Resumo A infecção por citomegalovírus (CMV) no transplante renal mudou seu espectro clínico, principalmente devido à atual e mais efetiva imunossupressão. Na ausência de estratégias preventivas, está associado a significativa morbimortalidade. Objetivo: este estudo avaliou a incidência de eventos de CMV e seu efeito nos desfechos do transplante renal em receptores sem profilaxia farmacológica ou tratamento preventivo direcionado. Resultados: A coorte do estudo envolveu 802 receptores de transplantes de rim entre 30/04/2014 e 30/04/2015. A maioria recebeu indução com globulina anti-timocitária (81,5%), tacrolimus e prednisona em combinação com micofenolato (46,3%) ou azatioprina (53,7%). A incidência global de eventos de CMV foi de 42% (58,6% de infecção e 41,4% de doença). Os pacientes com CMV apresentaram maior incidência de rejeição aguda do primeiro tratamento (19 vs. 11%, p = 0,001), em comparação com aqueles sem CMV, mas sem diferenças na perda de enxerto, morte ou perda de seguimento. A incidência de função retardada de enxerto foi maior (56% vs. 37%, p = 0,000) e a TFGe a 1 (41 ± 21 vs. 54 ± 28 ml/min, p = 0,000) e 12 meses (50 ± 19 vs. 61 ± 29 ml/min, p = 0.000) foram menores em pacientes com CMV. A idade dos receptores (OR = 1,03), a sorologia negativa para CMV (OR = 5,21) e o uso de micofenolato (OR = 1,67) foram associados ao aumento do risco de CMV. As alterações na imunossupressão foram mais frequentes em doentes com CMV (63% vs. 31%, p = 0,000). Conclusão: a incidência de eventos relacionados a CMV foi alta e associada a maior incidência de rejeição aguda e alterações na imunossupressão. Além dos fatores de risco tradicionais, a função renal com 1 mês foi associada de forma independente à infecção por CMV.

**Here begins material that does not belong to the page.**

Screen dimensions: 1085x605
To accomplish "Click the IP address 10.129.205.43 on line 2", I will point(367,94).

The current burden of cytomegalovirus infection in kidney transplant recipients receiving no pharmacological prophylaxis.

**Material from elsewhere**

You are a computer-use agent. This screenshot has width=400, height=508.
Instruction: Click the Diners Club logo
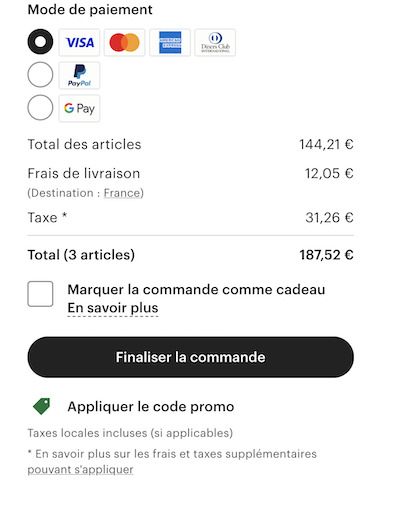(215, 42)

Cytomegalovirus (CMV) infection in kidney transplantation has changed its clinical spectrum, mostly due to the current and more effective immunosuppression. In the absence of preventive strategies it is associated with significant morbi-mortality. OBJECTIVE: This study evaluated the incidence of CMV events and its effect on outcomes of kidney transplantation in recipients without pharmacological prophylaxis or targeted preemptive treatment. RESULTS: The study cohort comprised 802 recipients of kidney transplants between 04/30/2014 and 04/30/2015. The majority received induction with anti-thymocyte globulin (81.5%), tacrolimus and prednisone in combination with either mycophenolate (46.3%) or azathioprine (53.7%). The overall incidence of CMV events was 42% (58.6% infection and 41.4% disease). Patients with CMV showed higher incidence of first treated acute rejection (19 vs. 11%, p = 0,001) compared with those without CMV but no differences in graft loss, death or loss to follow-up. The incidence of delayed graft function was higher (56% vs. 37%, p = 0.000) and the eGFR at 1 (41 ± 21 vs. 54 ± 28 ml/min, p = 0.000) and 12 months (50 ± 19 vs. 61 ± 29 ml/min, p = 0.000) were lower in patients with CMV. Recipients age (OR = 1.03), negative CMV serology (OR = 5.21) and use of mycophenolate (OR = 1.67) were associated with increased risk of CMV. Changes in immunosuppression was more often in patients with CMV (63% vs. 31%, p = 0.000). CONCLUSION: the incidence of CMV events was high and associated with higher incidence of acute rejection and changes in immunosuppression. Besides traditional risk factors, renal function at 1 month was independently associated with CMV infection.